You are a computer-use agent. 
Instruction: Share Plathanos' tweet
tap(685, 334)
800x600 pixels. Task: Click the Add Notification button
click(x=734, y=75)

★ ★ ★ ★ ★

● **What needs to be done**
Once you have read the records, repeat them all exactly.

● **The completed task**
You are a computer-use agent. 
Instruction: Share Plathanos' tweet
tap(685, 334)
800x600 pixels. Task: Click the Add Notification button
click(x=734, y=75)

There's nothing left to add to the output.